On October 21, Google said in a blogpost: “To help support the specific needs of developers offering subscriptions, starting on January 1, 2022, we're decreasing the service fee for all subscriptions on Google Play from 30 percent to 15 percent, starting from day one."
For developers who offered a paid app or sold in-app digital goods, the flat service fee is currently 30 per cent
Google explained that a vast majority of developers could distribute their apps on Google Play for free (currently 97 percent do so at no charge).
But start-ups and app developers have also questioned the arbitrary selection of app categories that will have to pay a lesser service fee.
The real issue is Lagaan practices – the highhanded, unilateral and arbitrary enforcement of rules in the name of PlayStore policies. While Google has attempted to address one aspect of the unfairness – high prices (albeit in a half-hearted manner) – the more important aspects related to anti-competitive practices of restricting other payment providers to operate in their app economy and allowing a choice of payment provider to developers remain unaddressed and unresolved still,” Sijo Kuruvilla George, Executive Director, ADIF told BusinessLine.
Both Apple and Google have drawn severe criticism in the past from developers over app commissions.
ADIF adds: "It is encouraging to see that Apple has taken the first credible step away from its desire to earn commission on every dollar made by app developers on their store.
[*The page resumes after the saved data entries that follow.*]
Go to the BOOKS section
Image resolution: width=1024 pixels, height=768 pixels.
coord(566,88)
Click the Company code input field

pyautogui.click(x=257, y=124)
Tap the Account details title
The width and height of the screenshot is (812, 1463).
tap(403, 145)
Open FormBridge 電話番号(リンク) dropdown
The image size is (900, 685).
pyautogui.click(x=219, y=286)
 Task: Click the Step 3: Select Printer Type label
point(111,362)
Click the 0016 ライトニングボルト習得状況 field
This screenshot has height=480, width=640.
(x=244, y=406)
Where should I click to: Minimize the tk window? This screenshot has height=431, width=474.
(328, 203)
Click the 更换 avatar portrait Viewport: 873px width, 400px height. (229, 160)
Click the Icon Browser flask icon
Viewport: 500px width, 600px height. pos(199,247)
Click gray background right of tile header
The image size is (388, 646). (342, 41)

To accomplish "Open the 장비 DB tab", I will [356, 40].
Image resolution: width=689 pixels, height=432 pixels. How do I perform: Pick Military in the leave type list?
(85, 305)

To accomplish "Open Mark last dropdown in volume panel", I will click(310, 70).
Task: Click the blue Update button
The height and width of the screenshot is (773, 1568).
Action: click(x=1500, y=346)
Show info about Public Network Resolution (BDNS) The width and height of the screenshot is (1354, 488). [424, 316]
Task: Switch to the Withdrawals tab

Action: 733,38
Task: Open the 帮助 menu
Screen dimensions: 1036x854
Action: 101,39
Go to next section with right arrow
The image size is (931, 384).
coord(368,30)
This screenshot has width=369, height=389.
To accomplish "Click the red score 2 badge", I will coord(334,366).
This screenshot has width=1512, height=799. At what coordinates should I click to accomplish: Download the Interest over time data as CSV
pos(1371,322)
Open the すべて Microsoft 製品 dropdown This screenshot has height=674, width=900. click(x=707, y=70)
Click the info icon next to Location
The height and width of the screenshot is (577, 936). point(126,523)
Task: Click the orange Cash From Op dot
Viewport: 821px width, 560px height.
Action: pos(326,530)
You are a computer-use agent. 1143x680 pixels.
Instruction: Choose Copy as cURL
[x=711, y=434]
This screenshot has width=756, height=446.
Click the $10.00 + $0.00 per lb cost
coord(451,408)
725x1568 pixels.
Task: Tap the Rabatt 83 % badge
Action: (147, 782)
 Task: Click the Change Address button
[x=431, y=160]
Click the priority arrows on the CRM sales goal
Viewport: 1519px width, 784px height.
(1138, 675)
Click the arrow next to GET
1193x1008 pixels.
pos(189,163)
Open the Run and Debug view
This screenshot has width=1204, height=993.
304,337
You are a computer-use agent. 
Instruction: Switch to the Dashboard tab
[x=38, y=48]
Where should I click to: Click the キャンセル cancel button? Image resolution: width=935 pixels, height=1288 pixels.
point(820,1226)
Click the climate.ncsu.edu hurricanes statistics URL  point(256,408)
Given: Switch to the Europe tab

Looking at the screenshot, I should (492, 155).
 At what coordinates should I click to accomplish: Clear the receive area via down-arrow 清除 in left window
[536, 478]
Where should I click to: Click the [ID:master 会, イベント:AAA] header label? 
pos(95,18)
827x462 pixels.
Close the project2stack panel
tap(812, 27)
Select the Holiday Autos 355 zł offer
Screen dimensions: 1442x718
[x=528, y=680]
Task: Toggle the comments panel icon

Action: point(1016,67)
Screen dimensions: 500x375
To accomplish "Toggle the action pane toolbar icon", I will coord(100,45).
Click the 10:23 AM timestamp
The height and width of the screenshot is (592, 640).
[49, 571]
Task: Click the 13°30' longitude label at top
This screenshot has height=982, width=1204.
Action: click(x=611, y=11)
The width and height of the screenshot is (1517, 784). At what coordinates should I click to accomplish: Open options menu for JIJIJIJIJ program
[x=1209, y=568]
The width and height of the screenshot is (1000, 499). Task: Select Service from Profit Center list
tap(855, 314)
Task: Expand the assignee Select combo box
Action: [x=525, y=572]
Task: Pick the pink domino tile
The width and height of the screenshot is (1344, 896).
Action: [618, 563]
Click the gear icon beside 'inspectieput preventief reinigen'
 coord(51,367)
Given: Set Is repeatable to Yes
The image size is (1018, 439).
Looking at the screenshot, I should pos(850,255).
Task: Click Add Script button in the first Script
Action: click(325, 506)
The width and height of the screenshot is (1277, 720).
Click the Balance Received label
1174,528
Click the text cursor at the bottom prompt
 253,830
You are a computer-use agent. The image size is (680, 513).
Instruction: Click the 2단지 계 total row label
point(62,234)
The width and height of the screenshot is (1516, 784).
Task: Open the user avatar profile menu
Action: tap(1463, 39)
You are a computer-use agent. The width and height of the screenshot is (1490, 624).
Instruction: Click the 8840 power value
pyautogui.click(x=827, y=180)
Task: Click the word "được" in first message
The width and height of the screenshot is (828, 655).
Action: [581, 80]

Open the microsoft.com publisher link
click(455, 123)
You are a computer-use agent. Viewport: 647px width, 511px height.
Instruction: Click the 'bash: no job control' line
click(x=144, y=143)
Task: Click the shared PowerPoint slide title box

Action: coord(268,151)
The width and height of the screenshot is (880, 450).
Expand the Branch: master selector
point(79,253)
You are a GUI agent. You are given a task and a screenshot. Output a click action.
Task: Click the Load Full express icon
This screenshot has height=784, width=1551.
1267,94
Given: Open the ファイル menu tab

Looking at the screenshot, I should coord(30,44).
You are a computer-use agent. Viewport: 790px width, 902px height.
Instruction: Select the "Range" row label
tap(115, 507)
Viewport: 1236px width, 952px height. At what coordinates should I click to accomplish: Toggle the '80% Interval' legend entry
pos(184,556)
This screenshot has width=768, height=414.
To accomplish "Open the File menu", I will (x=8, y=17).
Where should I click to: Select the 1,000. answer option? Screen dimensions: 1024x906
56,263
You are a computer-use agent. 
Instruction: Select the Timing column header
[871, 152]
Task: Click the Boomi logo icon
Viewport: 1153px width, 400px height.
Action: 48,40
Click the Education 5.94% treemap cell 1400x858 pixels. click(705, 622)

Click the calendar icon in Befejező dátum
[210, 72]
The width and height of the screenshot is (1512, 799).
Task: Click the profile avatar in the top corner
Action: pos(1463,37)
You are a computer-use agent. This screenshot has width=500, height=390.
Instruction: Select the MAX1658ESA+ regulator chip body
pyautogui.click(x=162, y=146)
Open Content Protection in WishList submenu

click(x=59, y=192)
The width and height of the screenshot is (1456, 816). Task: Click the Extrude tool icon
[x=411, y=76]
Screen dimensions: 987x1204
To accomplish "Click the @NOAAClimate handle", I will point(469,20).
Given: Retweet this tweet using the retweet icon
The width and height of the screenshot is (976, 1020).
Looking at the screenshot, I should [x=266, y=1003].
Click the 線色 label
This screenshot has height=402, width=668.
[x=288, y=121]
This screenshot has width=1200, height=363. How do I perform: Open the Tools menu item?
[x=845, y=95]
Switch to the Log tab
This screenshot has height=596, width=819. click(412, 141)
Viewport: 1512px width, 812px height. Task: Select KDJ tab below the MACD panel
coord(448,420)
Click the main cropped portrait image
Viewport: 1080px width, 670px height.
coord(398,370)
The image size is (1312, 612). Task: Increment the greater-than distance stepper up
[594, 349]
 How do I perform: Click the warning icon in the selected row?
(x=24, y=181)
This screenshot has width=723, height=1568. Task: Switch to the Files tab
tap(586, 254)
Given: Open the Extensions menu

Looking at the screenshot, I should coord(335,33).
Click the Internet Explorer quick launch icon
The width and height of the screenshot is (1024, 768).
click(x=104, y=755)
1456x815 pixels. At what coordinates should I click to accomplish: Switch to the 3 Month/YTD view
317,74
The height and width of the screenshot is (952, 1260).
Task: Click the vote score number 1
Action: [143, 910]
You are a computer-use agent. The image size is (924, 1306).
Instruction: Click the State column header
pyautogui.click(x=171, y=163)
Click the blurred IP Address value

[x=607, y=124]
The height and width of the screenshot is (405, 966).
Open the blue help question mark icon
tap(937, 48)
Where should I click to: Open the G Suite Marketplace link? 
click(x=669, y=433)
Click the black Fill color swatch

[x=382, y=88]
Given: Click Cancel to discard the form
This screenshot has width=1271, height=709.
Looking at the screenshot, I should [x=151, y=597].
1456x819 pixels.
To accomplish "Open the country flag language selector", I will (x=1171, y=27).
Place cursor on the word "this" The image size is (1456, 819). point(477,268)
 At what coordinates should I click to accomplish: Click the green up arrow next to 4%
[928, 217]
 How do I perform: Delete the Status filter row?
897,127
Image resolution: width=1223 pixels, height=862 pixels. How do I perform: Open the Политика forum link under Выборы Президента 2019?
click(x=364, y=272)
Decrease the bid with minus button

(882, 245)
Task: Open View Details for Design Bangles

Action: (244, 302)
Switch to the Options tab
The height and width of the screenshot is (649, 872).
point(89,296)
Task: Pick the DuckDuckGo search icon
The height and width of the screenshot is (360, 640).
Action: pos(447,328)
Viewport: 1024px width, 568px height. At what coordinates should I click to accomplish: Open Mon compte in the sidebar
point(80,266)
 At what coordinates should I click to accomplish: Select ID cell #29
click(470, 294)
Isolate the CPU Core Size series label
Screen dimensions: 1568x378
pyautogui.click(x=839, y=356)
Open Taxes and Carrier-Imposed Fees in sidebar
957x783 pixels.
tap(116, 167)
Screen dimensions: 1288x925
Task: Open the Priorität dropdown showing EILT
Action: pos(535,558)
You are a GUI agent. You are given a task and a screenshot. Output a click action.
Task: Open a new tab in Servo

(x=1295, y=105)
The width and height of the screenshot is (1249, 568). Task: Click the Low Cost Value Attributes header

It has deleted the contentious clause (3.1.3) which was being used by Apple to maintain a stronghold on the developers in order to make them cough up hefty commissions. The changes announced to the AppStore guidelines have put an end to the company’s restrictive and anti-competitive practice of blocking developers from communicating with their own customers and directing them to other payment options of their choice."
"The fact that Apple has relented, is the result of the concerted and collective actions of various stakeholders of the app ecosystem, right from developers to industry bodies to regulators around the globe."
"This comes as a major victory for the developer and startup community who have been vocal against the restrictive and anti-competitive practices of the two big tech majors through their AppStore/PlayStore policies.Having said that, practices that restrict app developers with their product and user experience choices still persist. For instance, Apple has still not relented on allowing alternative payment systems to be embedded directly in their apps."
"It is crucial now to ensure that the efforts towards making the app economy a fair marketplace are sustained. It is only when all such restrictive practices are also done away with that the app marketplace can be deemed a true level playing field that allows for innovation to thrive."